If 1, the domain is unbound, if 2, it is bound, if 3, it is misbound.
If it is 0, the state is undefined, while if it is -1, it does not exist.
As with the ores
file type, the total number of states must be constant, so there after the scaffold there are max_staple_size
states per chain and max_num_staples
+ 1 chains.
Each row of this no-header text file contains the replica indices for a configuration for replica-exchange simulations. At the start of the simulation, the replica index is equal to the thread index, but when a swap is accepted, the replica indices will also be swapped. This file is critical to deconvolute the output files, as the exchange variables rather than configurations are actually transmitted between the threads. However, in replica-exchange multi-window umbrella sampling, configurations themselves are exchanged between threads, so the indices are used only as an indication of the quality of the sampling.
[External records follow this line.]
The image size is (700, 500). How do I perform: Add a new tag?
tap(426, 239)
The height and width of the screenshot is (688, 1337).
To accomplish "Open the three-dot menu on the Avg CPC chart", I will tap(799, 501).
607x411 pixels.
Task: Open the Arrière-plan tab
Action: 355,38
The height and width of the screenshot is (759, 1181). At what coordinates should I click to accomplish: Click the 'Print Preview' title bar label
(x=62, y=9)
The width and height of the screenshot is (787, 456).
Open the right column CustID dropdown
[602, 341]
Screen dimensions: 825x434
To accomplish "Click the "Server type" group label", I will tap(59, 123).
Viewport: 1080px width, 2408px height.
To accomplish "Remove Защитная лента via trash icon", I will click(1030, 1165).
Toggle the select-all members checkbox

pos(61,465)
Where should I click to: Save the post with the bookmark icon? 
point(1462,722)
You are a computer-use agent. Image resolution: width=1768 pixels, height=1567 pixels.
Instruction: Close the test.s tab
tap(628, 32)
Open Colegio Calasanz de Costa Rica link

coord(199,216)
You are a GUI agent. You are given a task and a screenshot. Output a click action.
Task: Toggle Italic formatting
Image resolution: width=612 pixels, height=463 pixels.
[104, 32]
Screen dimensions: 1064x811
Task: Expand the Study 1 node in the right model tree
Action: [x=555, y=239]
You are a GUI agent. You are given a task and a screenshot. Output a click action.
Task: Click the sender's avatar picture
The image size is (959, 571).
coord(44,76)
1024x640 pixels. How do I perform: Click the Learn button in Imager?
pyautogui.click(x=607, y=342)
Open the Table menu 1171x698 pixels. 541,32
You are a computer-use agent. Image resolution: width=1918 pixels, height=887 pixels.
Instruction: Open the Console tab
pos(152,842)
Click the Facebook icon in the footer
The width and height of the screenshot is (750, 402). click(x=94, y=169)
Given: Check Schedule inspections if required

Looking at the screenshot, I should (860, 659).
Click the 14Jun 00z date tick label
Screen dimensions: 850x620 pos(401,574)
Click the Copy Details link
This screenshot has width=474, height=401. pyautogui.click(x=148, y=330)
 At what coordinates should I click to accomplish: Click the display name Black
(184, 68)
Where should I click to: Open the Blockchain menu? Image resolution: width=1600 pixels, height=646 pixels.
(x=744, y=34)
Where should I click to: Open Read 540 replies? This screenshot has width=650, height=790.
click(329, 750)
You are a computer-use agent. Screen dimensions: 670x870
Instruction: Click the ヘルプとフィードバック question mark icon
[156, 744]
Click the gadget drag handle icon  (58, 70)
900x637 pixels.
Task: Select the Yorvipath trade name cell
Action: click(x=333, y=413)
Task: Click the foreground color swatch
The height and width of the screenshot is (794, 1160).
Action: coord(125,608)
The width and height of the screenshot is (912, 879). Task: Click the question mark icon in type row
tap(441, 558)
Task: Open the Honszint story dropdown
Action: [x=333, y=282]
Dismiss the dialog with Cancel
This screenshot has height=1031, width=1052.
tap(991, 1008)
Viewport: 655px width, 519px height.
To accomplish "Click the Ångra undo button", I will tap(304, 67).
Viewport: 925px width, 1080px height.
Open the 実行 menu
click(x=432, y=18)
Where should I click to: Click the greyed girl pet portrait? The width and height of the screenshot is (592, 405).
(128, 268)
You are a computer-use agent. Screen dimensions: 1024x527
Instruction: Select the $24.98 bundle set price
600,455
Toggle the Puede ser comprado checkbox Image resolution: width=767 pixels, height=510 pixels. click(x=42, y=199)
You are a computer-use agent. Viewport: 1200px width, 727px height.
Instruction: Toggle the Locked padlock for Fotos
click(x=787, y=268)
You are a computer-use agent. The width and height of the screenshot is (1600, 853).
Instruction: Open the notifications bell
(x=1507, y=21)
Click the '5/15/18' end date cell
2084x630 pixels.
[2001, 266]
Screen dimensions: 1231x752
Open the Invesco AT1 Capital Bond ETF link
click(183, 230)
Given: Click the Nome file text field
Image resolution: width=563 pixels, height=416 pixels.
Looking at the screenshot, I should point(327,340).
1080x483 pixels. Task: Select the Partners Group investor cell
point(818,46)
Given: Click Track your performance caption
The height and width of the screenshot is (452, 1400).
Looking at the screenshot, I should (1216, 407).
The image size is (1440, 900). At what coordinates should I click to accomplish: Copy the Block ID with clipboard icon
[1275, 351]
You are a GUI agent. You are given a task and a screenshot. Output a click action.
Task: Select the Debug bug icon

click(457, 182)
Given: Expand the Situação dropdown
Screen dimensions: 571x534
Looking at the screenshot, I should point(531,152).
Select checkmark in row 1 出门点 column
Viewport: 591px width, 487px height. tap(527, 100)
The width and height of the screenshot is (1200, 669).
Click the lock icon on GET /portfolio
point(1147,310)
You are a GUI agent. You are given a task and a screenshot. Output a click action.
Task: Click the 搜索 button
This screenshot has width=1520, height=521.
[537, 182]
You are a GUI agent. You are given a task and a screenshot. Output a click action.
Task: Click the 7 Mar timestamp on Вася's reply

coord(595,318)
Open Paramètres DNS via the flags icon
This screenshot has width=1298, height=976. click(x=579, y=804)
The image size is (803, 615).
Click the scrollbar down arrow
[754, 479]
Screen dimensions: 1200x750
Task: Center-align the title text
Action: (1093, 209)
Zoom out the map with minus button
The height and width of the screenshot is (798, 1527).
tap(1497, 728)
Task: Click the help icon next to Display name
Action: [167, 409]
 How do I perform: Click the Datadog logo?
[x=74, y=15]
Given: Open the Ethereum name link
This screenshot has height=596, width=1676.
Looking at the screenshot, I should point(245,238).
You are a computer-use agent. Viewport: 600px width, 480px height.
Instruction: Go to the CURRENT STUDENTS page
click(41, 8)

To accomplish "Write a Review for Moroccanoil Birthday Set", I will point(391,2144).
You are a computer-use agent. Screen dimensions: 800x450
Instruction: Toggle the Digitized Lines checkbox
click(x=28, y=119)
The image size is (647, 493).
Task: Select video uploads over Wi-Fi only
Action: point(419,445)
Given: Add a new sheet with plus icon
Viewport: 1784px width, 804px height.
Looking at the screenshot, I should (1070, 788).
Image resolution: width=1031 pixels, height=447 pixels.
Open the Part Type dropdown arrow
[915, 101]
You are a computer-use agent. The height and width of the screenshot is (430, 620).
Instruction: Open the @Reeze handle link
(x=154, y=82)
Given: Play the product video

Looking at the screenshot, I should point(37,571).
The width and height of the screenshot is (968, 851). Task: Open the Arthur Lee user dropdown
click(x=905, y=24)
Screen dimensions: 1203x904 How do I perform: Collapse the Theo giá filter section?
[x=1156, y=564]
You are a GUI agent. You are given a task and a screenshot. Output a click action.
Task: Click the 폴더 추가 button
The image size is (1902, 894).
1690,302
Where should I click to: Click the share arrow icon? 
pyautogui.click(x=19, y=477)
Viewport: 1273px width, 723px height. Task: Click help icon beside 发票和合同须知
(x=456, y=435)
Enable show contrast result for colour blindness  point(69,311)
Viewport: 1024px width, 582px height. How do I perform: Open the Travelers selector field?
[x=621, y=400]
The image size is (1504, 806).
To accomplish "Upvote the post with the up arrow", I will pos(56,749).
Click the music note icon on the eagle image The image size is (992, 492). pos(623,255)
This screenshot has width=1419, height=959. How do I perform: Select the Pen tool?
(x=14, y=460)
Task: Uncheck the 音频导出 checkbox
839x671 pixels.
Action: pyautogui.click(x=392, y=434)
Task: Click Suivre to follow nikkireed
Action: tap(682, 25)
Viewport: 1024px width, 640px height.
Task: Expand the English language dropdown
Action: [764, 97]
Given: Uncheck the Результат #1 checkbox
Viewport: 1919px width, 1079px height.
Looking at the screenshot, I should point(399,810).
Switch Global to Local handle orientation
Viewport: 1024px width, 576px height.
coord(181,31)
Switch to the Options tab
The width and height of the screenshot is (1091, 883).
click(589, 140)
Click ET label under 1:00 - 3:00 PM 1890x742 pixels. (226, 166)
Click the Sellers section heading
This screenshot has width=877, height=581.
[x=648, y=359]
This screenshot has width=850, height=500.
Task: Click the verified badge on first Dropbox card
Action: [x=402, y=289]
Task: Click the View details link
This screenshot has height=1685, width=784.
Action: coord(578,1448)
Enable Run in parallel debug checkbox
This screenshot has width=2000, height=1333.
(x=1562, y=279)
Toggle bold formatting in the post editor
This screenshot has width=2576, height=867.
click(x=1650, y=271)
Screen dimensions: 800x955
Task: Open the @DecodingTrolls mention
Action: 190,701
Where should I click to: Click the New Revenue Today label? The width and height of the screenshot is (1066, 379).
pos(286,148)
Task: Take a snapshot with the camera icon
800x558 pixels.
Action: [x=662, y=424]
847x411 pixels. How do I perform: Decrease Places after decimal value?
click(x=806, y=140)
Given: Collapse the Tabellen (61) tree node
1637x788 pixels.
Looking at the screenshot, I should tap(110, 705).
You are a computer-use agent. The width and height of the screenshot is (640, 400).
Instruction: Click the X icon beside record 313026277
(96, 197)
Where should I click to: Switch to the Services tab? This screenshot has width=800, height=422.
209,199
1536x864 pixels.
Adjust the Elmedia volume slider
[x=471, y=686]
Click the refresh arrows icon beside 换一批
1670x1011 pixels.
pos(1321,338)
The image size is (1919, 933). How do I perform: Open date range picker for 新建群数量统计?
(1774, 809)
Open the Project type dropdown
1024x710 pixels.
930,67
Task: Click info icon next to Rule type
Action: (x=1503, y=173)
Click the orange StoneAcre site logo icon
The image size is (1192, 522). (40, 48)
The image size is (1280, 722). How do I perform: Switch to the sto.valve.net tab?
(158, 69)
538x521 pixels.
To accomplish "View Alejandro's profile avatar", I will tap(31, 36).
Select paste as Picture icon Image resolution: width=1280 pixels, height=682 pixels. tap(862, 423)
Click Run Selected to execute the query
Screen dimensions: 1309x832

Simple column-based text data file.
The columns are specified by a header, with step
and time
(seconds).
Simple text file, but not organized in columns. For each configuration, the structure is
step
chain_index chain_identity
positions
orientations
where chain_index
is the unique index of the chain, chain_identity
is the chain identity or type, as defined by the index into the identities
vector in the structure input file, positions
and orientations
are the position and orientation vectors of each chain in order in row-major format.
Each chain that is added to the system during the simulation is given a unique index.
In contrast to the file types intended for use by VMD, in this file type, the number of domains per chain and the number of chains is not extended with null entries to keep the total number of domains constant.
The specifications for the VSF and VCF files can be found here.
Configurations from the simulation are able to be viewed with VMD. To do so, open vmd, click Extensions and open a TK Console, and then run
set libdir [directory containing the provided VMC Tcl scripts]
set filebase [filebase of the output files]
set system [filebase of the vsf file]
set staplelength [max_staple_length]
source $libdir/view_origami_coors.tcl
If viewing configurations from replica exchange, the filebase
variable should include the replicate index (or temperature if deconvoluted), while if viewing configurations from umbrella sampling, it should include the window and iteration.
The system
variable, on the other hand should not include these, as only one vsf
file is output per run.
It is also possible to view simulations live by setting vmd_pipe_freq
to a non-zero step frequency value, and then while the simulation is running, run
# vmd -e [libdir]/pipe.tcl -args [libdir] [filebase] [staplelength]
To ensure that the states are displayed with the proper colours, briefly run the simulation to generate some files, start vmd with the above command, and then begin the simulation again.
A python package, origamipy, that was used to analyze the results of simulations carried out with this program is also available.
[1] A. Cumberworth, A. Reinhardt, and D. Frenkel, Lattice models and Monte Carlo methods for simulating DNA origami self-assembly, J. Chem. Phys. 149, 234905 (2018).
[2] A. Cumberworth, D. Frenkel, and A. Reinhardt, Simulations of DNA-origami self-assembly reveal design-dependent nucleation barriers, (2022).
[3] A. Cumberworth, Monte Carlo simulation of DNA origami self-assembly, Ph.D. thesis, University of Cambridge (2021).